SUMMARY: question about 4500s

From: Robert Alexander (Robert.Alexander@premier-systems.net)
Date: Mon Mar 13 2000 - 07:37:22 CST


Hello! Thanks to everyone who responded. There were many other good ideas
presented as to what my problem might be, but a number of people responded
with the "correct" answer.

As it turns out, 4500s are shipping with 8MB cache on the CPUs these days.
The system cannot handle that amount of cache, even when booting from the
September 1999 Operating Environment CD... The system boots that kernel just
fine (as it is a Solaris 7 kernel) and it boots plain old Solaris 7 as
well.... but once that loads the 2.6 media from 5/98, it will not boot.
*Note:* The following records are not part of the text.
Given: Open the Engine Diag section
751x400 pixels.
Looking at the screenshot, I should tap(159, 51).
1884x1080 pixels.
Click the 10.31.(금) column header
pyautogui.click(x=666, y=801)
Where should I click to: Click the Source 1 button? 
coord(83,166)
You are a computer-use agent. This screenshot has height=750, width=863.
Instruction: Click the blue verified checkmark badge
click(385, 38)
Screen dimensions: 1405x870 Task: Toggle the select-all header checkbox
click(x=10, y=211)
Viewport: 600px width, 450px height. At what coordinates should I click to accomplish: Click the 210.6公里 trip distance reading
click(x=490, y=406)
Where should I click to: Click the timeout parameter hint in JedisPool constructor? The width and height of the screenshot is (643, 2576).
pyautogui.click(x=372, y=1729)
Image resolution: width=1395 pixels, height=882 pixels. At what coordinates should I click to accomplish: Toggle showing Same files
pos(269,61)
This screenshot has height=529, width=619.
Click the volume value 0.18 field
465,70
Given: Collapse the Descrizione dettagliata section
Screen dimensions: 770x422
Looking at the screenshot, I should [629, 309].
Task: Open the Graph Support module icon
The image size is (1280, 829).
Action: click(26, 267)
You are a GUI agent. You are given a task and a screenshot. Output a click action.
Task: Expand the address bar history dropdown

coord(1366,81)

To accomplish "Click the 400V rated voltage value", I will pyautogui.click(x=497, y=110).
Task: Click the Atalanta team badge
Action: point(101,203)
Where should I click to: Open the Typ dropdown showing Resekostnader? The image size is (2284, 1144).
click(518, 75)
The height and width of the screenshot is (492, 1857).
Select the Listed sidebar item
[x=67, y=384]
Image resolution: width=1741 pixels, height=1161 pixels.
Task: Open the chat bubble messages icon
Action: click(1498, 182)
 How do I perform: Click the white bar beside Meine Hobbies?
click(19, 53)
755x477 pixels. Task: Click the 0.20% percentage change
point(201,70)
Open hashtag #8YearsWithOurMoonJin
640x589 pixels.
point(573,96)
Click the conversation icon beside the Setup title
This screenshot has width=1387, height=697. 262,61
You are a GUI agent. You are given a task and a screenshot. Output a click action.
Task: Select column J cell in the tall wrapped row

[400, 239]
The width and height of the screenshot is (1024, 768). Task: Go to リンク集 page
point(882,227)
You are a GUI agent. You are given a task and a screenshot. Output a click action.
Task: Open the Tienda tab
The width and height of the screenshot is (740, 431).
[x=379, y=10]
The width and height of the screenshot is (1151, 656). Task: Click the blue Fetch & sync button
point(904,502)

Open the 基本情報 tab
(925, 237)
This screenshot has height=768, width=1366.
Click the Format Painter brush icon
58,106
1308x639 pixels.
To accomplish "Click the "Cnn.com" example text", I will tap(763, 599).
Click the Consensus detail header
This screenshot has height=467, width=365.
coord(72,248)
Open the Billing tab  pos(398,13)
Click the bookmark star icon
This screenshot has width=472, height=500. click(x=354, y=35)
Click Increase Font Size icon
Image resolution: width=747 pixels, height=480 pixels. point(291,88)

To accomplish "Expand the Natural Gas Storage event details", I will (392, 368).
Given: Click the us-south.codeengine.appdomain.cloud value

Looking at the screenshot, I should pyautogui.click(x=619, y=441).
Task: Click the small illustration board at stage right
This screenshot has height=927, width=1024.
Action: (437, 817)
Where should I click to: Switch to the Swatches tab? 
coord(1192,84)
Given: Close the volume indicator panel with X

A
check of the release notes does indicate that a patch is required, but
nowhere could we find a mention of how to accomplish the patch load on a
system that won't boot. It turns out, that we were planning to load the
patch cluster containing the patch needed anyway, we just were stumped on
how to get the system up and running in the first place. The answer is an
OBP command: limit-ecache-size. Thanks to John Malick who caught it first.
That saved me what was shaping up to be a long night... Once you issue that
command, the 2.6 media would load off of our freshly installed disk and we
were able to install the patch cluster and run just fine!!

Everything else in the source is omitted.